#### [ABOUT THIS TASK]
Rewrite the rows starting at the line that contains "Locate an element on the screen. The" and ending at the line that contains "center [1278, 410]." as a numbered list, leaving out blank lines.

= Beginning of Section =

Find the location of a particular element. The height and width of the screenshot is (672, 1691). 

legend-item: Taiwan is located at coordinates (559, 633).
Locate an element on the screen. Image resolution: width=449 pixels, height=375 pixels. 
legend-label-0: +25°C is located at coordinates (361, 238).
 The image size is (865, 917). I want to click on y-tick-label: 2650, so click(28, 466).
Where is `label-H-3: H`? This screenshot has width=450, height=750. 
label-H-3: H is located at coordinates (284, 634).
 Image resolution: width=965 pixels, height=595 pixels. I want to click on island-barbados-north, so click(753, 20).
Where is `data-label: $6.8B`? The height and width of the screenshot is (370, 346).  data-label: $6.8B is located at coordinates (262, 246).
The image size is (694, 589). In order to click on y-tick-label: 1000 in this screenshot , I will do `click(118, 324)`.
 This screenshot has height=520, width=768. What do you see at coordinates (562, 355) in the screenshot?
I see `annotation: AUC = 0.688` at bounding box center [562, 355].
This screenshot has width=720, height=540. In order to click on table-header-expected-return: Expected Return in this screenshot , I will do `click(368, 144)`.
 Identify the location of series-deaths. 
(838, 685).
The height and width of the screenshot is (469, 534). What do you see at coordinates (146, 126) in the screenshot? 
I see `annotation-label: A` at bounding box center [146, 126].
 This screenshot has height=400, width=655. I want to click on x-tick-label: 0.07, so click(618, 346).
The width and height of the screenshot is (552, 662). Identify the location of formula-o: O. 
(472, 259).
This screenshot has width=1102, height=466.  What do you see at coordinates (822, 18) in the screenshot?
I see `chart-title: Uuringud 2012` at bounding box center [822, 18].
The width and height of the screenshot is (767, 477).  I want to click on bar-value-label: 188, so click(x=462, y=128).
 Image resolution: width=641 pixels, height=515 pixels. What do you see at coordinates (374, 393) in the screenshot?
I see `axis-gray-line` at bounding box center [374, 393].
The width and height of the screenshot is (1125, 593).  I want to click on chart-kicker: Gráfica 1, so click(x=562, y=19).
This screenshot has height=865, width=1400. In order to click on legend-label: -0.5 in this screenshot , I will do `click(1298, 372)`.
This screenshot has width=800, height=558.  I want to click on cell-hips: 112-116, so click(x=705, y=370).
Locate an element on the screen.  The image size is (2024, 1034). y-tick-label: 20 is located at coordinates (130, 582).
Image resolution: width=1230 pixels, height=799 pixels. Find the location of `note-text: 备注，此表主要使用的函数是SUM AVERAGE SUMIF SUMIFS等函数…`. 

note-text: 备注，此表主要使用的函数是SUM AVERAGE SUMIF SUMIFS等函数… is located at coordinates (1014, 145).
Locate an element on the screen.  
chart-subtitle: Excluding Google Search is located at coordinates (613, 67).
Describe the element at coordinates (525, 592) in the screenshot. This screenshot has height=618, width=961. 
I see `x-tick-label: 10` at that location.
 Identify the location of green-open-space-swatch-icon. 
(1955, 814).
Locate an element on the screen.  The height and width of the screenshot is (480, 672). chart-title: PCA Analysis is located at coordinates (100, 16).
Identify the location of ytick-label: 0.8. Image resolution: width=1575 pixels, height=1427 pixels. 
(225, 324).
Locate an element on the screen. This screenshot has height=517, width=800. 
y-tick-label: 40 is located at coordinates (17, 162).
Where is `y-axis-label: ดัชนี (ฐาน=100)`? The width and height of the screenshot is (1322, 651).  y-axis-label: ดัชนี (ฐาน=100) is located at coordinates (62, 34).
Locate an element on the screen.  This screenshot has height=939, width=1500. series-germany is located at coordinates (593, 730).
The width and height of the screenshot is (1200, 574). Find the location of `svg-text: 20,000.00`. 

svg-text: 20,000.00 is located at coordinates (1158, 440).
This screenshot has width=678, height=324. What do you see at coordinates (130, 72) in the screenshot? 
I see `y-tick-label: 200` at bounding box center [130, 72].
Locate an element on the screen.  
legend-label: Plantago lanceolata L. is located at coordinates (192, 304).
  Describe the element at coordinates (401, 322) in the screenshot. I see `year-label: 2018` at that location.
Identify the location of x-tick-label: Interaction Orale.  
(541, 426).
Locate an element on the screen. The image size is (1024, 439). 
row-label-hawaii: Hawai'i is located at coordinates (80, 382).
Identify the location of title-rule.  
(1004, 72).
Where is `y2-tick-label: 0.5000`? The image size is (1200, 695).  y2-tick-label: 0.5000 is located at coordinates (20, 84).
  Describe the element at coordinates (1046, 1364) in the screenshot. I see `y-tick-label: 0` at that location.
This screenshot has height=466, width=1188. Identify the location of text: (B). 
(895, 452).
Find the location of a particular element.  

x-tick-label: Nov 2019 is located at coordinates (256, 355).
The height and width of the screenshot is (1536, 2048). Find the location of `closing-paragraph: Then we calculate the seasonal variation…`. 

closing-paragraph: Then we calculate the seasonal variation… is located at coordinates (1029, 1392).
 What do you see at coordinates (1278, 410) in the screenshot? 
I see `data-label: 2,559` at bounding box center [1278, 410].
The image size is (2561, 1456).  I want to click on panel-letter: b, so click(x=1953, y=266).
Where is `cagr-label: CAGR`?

= End of Section =

#### [OUTPUT OF THE TASK]
1. Locate an element on the screen. The image size is (1024, 439). 
2. row-label-hawaii: Hawai'i is located at coordinates (80, 382).
3. Identify the location of title-rule.  
4. (1004, 72).
5. Where is `y2-tick-label: 0.5000`? The image size is (1200, 695).  y2-tick-label: 0.5000 is located at coordinates (20, 84).
6.   Describe the element at coordinates (1046, 1364) in the screenshot. I see `y-tick-label: 0` at that location.
7. This screenshot has height=466, width=1188. Identify the location of text: (B). 
8. (895, 452).
9. Find the location of a particular element.  
10. x-tick-label: Nov 2019 is located at coordinates (256, 355).
11. The height and width of the screenshot is (1536, 2048). Find the location of `closing-paragraph: Then we calculate the seasonal variation…`. 
12. closing-paragraph: Then we calculate the seasonal variation… is located at coordinates (1029, 1392).
13.  What do you see at coordinates (1278, 410) in the screenshot? 
14. I see `data-label: 2,559` at bounding box center [1278, 410].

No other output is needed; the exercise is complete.